═══ Data shown ═══

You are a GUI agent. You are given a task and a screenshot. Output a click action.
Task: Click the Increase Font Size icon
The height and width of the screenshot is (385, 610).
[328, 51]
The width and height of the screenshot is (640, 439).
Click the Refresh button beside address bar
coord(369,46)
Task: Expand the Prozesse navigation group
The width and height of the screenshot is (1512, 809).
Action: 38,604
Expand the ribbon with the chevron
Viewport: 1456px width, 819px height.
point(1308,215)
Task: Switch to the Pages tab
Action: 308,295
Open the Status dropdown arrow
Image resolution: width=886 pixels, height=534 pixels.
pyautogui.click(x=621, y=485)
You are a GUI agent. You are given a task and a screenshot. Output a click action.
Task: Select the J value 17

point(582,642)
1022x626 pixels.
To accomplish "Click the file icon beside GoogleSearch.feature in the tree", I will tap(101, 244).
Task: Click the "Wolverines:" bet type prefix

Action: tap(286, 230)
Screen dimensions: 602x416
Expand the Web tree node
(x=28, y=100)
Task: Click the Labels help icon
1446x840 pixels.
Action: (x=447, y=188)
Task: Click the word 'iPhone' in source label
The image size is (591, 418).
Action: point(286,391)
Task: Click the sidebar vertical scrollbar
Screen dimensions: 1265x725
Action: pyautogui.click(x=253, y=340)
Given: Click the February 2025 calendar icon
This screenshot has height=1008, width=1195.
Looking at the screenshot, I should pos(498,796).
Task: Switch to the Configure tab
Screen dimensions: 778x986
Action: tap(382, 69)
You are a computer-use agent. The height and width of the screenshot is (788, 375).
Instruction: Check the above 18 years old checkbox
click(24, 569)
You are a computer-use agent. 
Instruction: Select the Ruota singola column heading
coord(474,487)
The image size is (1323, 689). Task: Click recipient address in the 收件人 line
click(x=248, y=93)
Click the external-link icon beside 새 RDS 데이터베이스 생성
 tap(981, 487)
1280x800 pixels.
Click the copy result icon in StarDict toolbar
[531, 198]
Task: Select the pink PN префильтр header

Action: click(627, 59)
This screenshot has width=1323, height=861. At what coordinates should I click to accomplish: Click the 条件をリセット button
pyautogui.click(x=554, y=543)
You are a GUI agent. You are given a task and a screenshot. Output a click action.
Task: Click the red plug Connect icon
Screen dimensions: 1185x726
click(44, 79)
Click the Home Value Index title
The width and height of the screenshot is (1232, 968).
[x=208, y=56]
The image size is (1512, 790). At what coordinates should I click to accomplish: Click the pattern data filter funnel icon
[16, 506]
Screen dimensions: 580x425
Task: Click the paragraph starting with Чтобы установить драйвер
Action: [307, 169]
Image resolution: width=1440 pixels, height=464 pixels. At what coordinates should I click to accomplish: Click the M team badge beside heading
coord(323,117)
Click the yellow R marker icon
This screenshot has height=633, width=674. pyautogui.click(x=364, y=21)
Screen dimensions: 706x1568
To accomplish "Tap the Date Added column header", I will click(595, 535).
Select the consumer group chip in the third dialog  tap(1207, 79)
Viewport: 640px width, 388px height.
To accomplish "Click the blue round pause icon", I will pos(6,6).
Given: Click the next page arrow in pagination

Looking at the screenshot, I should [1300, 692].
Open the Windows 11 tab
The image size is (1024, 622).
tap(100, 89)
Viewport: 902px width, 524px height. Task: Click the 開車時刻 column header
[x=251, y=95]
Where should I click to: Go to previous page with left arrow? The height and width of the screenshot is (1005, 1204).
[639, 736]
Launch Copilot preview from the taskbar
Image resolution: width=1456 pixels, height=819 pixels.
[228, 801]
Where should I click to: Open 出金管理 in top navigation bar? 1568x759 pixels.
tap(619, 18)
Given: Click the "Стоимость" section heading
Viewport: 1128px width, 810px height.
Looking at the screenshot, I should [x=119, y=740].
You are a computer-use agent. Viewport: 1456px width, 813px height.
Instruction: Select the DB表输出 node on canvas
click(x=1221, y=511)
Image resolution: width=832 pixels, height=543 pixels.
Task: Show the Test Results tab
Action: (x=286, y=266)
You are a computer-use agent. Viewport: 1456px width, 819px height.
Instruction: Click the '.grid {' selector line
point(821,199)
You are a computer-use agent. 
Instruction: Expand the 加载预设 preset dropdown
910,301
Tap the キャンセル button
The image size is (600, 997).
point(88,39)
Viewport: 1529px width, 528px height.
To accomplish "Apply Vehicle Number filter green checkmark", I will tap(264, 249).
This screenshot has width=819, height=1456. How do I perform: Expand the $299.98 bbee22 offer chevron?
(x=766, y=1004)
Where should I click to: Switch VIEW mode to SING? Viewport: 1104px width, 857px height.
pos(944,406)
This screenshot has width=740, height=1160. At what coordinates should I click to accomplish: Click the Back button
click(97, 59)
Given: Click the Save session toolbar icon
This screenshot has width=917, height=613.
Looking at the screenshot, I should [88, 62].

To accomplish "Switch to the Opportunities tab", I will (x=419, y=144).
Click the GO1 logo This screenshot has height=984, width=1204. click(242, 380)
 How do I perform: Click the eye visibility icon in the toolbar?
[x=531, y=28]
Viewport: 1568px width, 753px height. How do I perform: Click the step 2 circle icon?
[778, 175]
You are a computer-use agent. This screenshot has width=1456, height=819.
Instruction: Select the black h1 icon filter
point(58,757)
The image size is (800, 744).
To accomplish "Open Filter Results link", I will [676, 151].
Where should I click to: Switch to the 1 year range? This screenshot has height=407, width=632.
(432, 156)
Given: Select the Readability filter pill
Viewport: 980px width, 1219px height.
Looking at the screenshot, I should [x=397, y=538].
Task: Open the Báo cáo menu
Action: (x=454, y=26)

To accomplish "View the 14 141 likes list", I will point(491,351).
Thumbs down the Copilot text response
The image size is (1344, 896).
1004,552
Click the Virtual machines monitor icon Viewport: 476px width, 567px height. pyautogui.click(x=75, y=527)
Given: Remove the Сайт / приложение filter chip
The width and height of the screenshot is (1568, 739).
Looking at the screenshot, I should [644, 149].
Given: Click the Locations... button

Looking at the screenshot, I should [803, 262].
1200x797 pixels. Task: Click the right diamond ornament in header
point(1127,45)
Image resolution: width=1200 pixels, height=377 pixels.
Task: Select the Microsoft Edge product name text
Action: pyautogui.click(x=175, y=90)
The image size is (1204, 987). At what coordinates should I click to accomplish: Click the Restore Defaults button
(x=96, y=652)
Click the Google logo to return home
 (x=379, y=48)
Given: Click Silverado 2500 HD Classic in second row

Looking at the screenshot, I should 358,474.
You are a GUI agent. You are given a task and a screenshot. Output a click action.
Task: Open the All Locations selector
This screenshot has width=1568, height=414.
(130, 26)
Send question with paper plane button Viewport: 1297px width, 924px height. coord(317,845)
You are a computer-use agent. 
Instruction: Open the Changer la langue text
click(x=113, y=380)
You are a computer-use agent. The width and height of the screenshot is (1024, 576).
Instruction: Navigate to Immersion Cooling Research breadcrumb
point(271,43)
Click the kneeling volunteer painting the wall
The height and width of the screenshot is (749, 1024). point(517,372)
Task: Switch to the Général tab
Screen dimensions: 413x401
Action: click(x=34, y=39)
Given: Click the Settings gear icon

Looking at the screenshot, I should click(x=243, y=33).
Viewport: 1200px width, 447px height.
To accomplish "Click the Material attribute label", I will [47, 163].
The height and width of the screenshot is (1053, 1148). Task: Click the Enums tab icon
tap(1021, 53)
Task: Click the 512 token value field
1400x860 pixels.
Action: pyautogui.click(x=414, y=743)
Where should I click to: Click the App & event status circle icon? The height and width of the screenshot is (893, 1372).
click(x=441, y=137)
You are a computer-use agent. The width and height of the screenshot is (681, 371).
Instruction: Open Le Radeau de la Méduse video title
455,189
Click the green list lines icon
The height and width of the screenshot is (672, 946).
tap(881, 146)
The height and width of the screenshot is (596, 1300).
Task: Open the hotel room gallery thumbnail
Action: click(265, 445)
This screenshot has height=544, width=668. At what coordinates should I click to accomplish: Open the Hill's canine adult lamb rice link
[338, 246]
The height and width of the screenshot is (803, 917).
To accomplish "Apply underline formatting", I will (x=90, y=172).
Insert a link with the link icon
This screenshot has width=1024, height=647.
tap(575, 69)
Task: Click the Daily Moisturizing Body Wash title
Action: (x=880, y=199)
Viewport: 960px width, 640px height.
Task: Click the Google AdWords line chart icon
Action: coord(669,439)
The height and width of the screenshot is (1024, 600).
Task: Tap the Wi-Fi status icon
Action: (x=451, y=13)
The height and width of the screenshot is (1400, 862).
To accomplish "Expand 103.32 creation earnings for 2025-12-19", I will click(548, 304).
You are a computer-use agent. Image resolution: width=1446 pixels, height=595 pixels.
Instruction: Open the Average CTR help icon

═══

Copy the material from the line with "Task: Click the sidebar vertical scrollbar" to the line with "coord(474,487)", replacing "Screen dimensions" with "Screen size" and changing nothing else.

Task: Click the sidebar vertical scrollbar
Screen size: 1265x725
Action: pyautogui.click(x=253, y=340)
Given: Click the February 2025 calendar icon
This screenshot has height=1008, width=1195.
Looking at the screenshot, I should pos(498,796).
Task: Switch to the Configure tab
Screen size: 778x986
Action: tap(382, 69)
You are a computer-use agent. The height and width of the screenshot is (788, 375).
Instruction: Check the above 18 years old checkbox
click(24, 569)
You are a computer-use agent. 
Instruction: Select the Ruota singola column heading
coord(474,487)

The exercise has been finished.